Dynamic Dunure update March 2026

We’ve had an update from Dynamic Dunure.

It appeared on the Dunure Facebook page on Monday (9th March).

It’s quite hard to read it there, so I’ve printed the text below.

There isn’t an updated Business Plan, which we were hoping for. We ran the current business plan through an AI to see how it stands up: here is a summary of its conclusions.

  • Estimated Year 1 financial shortfall once errors and questionable assumptions are corrected: up to £103,000. The true figure may be larger once insurance costs and realistic staffing rates are also applied.
  • When the four arithmetical errors are aggregated, the total financial misstatement reaches approximately £60,793.
  • When the inflated community use income assumption is also corrected, the combined shortfall in Year 1 reaches approximately £103,000.
  • The Venue Manager salary of £32,000 is likely to be insufficient to attract a candidate with the combined wedding coordination, events management, marketing, and commercial operations experience the role genuinely requires. The true market rate for this role is £35,000–£45,000. The plan should be remodelled with a realistic salary, which will further reduce the already narrow Year 1 surplus.
  • The £12.00/hr rate used in the business plan is already below the National Living Wage (from April 2025: £12.21/hr). By the planned opening date of Spring 2027, the actual minimum wage is likely to be £12.60–£13.00/hr. This affects four posts (2 cleaners and 2 casual staff). The understatement of wage costs across these posts adds a further estimated £1,500–£2,700 per annum to projected operating costs, on top of the other errors already identified.
  • The plan contains no insurance budget. The combined annual cost is likely to be in the range of £3,000–£6,000. This must be added to the operating budget as a fixed overhead, further eroding the already fragile Year 1 surplus.

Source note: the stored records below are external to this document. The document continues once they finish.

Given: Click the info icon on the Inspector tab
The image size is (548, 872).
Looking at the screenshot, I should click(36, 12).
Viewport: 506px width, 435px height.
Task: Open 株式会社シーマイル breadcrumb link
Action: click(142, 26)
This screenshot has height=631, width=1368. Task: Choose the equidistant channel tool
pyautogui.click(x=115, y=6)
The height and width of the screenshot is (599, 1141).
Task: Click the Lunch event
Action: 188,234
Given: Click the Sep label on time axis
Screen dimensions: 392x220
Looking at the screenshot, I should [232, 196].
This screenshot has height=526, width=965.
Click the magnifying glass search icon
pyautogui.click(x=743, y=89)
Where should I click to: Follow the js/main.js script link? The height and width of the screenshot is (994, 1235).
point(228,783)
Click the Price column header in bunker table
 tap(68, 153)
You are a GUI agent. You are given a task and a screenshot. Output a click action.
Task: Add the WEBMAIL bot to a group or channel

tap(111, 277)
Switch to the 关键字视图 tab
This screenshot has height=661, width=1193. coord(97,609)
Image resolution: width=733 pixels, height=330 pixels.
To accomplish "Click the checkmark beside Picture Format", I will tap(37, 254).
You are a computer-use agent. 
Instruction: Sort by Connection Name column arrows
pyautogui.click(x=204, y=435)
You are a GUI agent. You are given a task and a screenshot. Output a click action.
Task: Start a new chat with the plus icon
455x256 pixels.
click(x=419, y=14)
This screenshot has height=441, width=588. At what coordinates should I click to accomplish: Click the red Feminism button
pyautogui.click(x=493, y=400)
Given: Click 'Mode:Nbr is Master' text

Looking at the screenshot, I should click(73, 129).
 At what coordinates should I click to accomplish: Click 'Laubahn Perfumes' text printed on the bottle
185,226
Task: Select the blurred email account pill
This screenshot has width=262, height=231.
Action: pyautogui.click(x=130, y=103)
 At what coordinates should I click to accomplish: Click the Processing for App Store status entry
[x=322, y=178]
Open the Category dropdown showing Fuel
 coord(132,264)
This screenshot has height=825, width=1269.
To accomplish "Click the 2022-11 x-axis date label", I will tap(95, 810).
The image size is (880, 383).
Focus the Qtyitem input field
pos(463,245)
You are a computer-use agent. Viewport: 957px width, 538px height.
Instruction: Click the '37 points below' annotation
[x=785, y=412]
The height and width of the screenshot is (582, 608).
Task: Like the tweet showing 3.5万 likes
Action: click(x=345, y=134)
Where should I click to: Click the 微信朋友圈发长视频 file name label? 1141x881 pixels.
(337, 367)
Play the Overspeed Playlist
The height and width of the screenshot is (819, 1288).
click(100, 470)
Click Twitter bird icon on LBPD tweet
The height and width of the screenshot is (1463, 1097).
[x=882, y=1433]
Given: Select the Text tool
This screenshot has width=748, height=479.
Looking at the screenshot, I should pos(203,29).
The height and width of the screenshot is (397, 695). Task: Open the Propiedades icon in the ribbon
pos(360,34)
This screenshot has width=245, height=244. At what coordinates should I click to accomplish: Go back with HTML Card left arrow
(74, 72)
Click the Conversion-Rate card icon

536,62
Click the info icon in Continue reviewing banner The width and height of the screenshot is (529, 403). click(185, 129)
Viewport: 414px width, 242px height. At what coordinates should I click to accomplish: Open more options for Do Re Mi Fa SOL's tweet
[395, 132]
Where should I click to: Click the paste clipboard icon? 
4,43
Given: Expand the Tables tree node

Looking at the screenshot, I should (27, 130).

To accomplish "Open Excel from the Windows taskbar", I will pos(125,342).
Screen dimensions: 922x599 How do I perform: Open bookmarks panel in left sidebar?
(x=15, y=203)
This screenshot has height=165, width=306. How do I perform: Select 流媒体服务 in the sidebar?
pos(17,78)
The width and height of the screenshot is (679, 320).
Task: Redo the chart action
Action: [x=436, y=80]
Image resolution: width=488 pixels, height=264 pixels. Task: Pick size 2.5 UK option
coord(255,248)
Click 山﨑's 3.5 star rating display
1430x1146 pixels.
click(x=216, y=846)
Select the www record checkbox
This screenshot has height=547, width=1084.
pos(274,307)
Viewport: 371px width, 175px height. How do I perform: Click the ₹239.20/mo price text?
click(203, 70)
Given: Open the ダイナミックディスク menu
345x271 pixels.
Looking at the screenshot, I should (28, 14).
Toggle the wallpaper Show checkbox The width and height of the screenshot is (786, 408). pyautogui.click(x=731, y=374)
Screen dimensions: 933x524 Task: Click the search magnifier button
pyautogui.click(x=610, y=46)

We cordially offer an opportunity to Dynamic Dunure to answer these points, and we offer to print their reponse on these pages.

Given that South Ayrshire Council are on record saying that they cannot afford to subsidise community centres, it is alarmingly likely that after the first year the Helm will either be closed or sold to the private sector. The village would then have no community centre at all.

This is an important development for our village, and it needs frank and open debate both for and against.


AI Evaluation

Dynamic Dunure Update


p.s. The figure given by Dynamic Dunure for the contribution of South Ayrshire Council of £2 million is incorrect.
The correct figure is in fact nearer to £3 million (Community Council minutes of November 2025).